Perché la Liguria continua a perdere risorse e a spingere i suoi cittadini a curarsi altrove?

Se mai dovessimo fermare la città, dovremmo farlo per rivendicare il diritto alla salute, non per lotte di categoria che dimostrano soltanto l’assenza di una più ampia visione politica.

Ma davvero vogliamo difendere un lavoro che tra qualche anno costringerà chi lo svolge ad affrontare cause per patologie professionali e conseguenti esodi? (Amianto insegna). Non è un fallimento annunciato?

Perché le aree ex ILVA, come si sta procedendo ad Erzelli, non sono state trasformate in un distretto di imprese tecnologiche, scientifiche, innovative che guardano al futuro? Perché, invece, continuare a investire milioni sull’Ilva di Cornigliano, ormai superata?

Questa non è una politica a servizio di tutti.

La classe operaia deve poter crescere in conoscenza, competenze, emancipazione e non da lavori che fanno ammalare ed i lavoratori in primis devono avere garantito il diritto alla salute e alle cure più avanzate.

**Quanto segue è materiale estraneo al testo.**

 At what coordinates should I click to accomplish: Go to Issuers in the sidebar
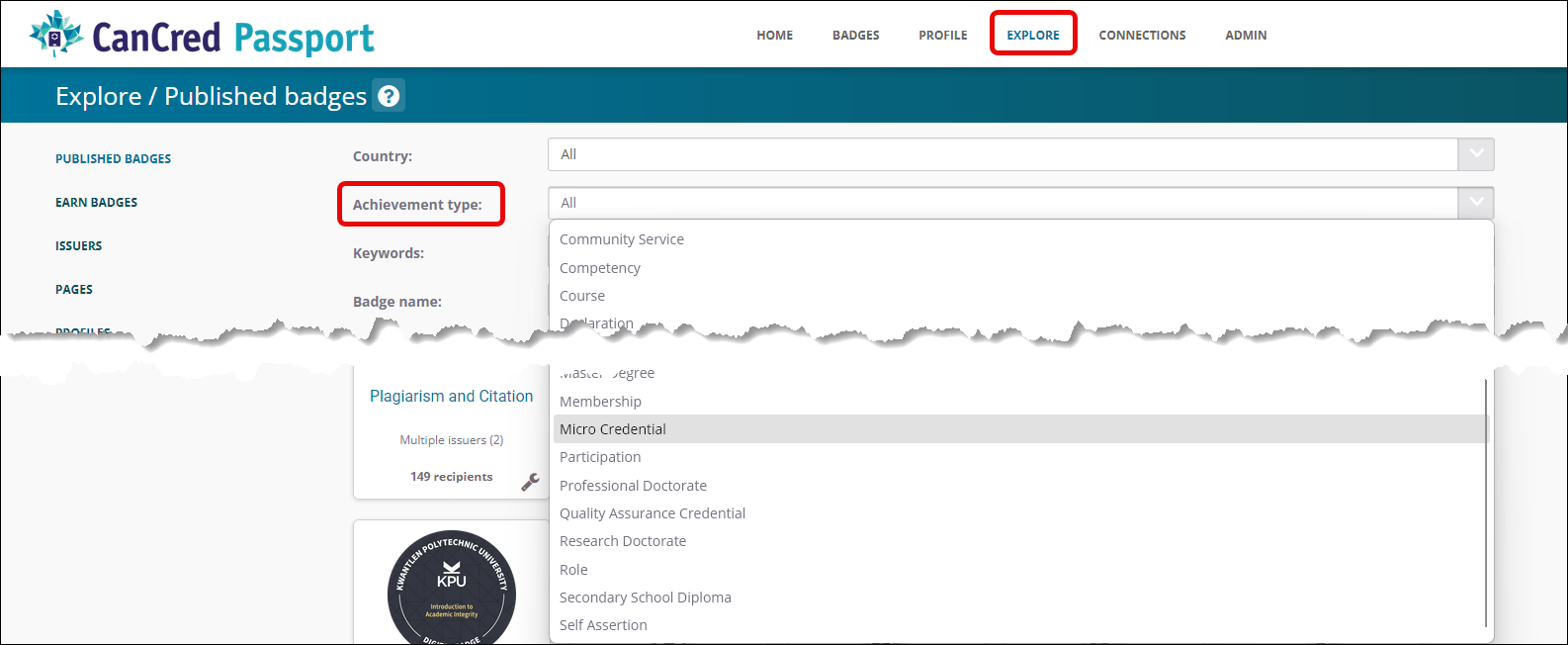tap(79, 246)
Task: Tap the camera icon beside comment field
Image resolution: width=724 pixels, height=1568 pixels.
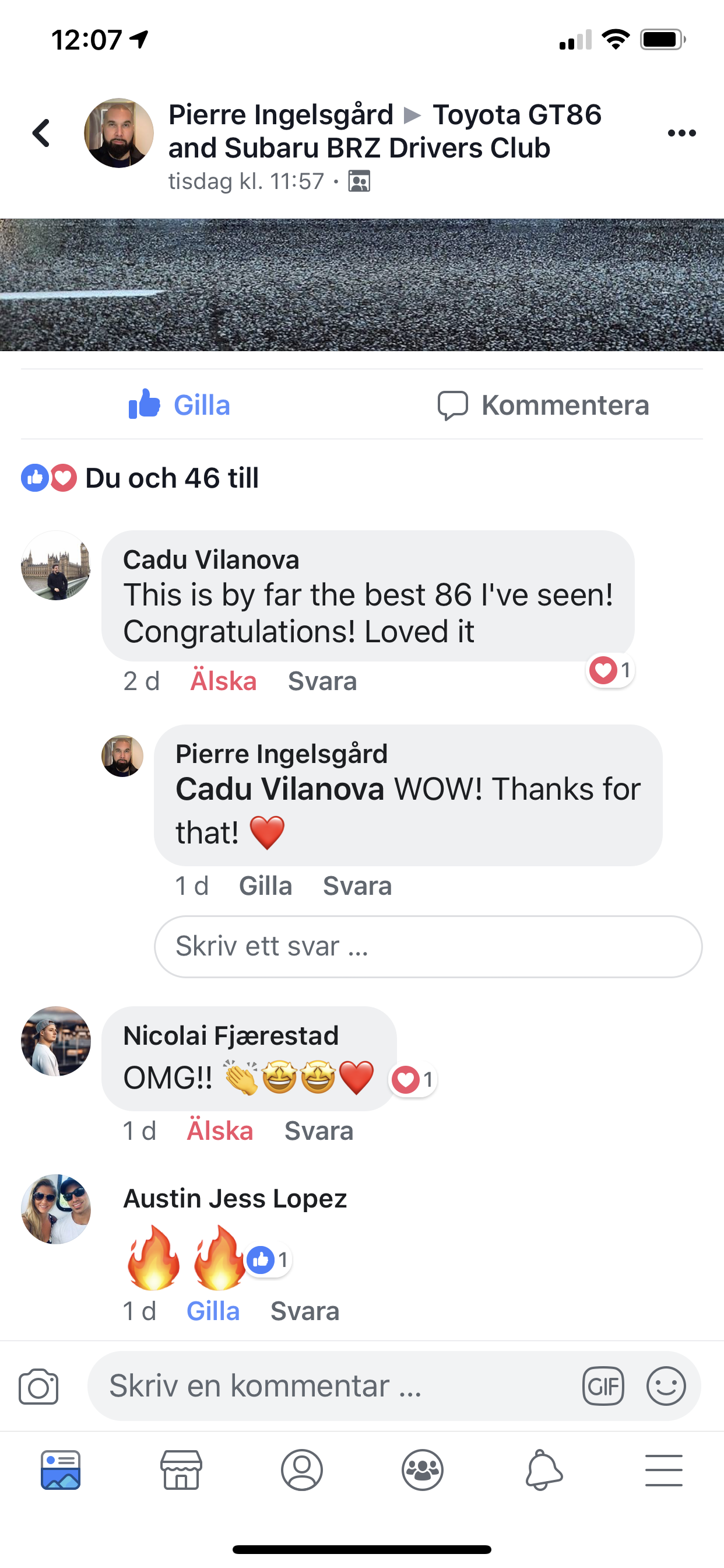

I sindacati, inserendo assicurazioni sanitarie private tra i benefit in una sorta di salario differito sapevano di indebolire così il servizio sanitario pubblico?

La politica deve essere al servizio della vita delle persone, non danneggiarla.

Oggi Cornigliano nei numeri non è paragonabile a Taranto in questa battaglia perché i circa mille lavoratori da ricollocare oggi a Genova non sono paragonabili agli oltre 7.900 dipendenti dello stabilimento di Taranto, dei quali più di 5.700 sono già stati posti in cassa integrazione e rischiano il lavoro nel contesto attuale.

E allora viene spontanea una domanda: <Perché non investire in opere sanitarie all’avanguardia che rendano la Liguria una regione capace di attrarre pazienti, invece di perderli?> Solo così potremmo generare più ricchezza, creare nuovi posti di lavoro qualificati e offrire ai cittadini una qualità della vita nettamente migliore.